MIKE DUKE

Nothing like selling cable TV door-to-door up and down the East Coast to teach you a little bit about people, and overcome any possible fear of putting yourself and your ideas on the line. Mike Duke, vp IT innovation product development at Wachovia, honed his people skills, learned to listen, and when not to knock on a door, while putting himself through college.

Take that kind of initiative, and combine it with a MacGyver-like ability to solve problems-ask him about the time he and colleagues fashioned from spare parts a device that could remotely reboot servers in Tokyo-and you have a born champion of innovation. Duke has a 20-plus year career in information technology, including the last 11 at Wachovia. But he credits his innovation inspiration to the team he worked with at Lotus Development Corp. years before Excel was born. "I was inspired by some truly creative folks who could really pull resources together; those are the folks I gravitate towards," Duke says.

Now he's made a career out of pulling resources together, and in true MacGyver fashion making something out of nothing.
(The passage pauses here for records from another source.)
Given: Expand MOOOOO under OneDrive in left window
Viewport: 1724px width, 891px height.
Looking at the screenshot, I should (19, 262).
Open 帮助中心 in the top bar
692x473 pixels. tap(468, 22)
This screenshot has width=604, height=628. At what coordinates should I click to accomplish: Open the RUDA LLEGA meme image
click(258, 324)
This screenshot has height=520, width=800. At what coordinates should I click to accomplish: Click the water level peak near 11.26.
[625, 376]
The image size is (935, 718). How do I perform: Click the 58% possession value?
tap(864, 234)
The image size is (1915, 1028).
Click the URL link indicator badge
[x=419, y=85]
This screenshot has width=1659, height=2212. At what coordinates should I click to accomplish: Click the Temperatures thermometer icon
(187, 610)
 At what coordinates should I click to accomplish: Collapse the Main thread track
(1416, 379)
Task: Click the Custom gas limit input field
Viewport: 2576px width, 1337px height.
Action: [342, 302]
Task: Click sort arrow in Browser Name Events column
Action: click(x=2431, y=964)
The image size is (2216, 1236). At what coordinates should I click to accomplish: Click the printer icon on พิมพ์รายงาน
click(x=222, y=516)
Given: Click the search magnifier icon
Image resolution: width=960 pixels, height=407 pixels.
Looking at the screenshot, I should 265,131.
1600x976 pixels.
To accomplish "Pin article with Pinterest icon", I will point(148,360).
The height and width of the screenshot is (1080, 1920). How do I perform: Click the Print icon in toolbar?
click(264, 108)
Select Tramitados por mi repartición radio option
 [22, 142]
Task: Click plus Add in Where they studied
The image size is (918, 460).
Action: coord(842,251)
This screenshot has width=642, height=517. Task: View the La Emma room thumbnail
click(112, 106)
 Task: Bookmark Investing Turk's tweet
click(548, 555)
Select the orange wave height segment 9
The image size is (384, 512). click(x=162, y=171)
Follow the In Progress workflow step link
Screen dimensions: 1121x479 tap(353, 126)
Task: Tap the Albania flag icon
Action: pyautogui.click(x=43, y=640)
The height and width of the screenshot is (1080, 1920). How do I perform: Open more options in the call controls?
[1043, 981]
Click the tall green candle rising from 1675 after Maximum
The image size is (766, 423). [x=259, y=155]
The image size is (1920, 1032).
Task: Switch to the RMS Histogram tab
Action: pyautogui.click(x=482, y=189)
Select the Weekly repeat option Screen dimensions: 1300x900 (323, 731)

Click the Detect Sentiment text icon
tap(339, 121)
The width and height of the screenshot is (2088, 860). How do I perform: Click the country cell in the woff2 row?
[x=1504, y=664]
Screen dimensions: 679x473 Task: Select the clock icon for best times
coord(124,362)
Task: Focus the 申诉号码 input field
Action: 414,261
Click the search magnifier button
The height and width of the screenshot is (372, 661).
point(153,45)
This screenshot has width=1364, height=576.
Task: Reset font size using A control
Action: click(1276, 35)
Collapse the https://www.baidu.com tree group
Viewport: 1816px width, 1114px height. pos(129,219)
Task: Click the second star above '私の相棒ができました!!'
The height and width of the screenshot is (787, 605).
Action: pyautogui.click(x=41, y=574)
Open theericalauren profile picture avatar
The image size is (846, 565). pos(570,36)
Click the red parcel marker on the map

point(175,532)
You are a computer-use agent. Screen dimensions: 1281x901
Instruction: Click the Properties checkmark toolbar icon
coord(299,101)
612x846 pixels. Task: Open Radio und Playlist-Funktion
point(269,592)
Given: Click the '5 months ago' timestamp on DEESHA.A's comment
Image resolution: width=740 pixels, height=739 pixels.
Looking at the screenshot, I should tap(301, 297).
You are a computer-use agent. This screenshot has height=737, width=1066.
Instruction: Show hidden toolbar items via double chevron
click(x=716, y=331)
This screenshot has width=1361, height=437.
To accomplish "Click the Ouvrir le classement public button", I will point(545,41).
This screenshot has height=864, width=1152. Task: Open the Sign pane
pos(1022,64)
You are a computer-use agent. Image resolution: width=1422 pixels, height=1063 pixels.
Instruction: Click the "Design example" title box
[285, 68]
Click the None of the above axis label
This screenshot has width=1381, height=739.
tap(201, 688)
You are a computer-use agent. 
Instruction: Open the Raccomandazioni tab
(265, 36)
Two of his hallmark projects revolve around eliciting new ideas from Wachovia's more than 7,700 technology professionals. "My role is to reach out to the organization and help it be more innovative," says Duke, whose forthcoming role in a Wells-owned Wachovia remains undisclosed. "I'm helping to crystallize the process of innovation; taking ideas from an imaginary state and make them happen."

Making ideas happen is the primary goal of Wachovia's Bridge Process, a patent-pending approach-co-authored by Duke-that focuses on moving ideas from the back of the napkin to a working prototype within 16 weeks. Crucial to this approach is the way that the process scrutinizes whether an idea is really ready to proceed to the next phase, and kills it if it's not. "We will lop it off at the knees if it's not the right time. That allows for more volume," he says.

Volume indeed. The Bridge Process has produced 10 projects with patents pending in the last 16 months, addressing new product opportunities across business channels, including skunkworks mobile wallet and mobile broker applications; a feature that allows consumers to "turn off" credit cards via their mobile phone; and mobile person-to-person payments. And, after all, that's the heart of why companies need to innovate: to drive the business forward. "The real goal of our innovation is to add value for customers in new and unique ways," Duke says.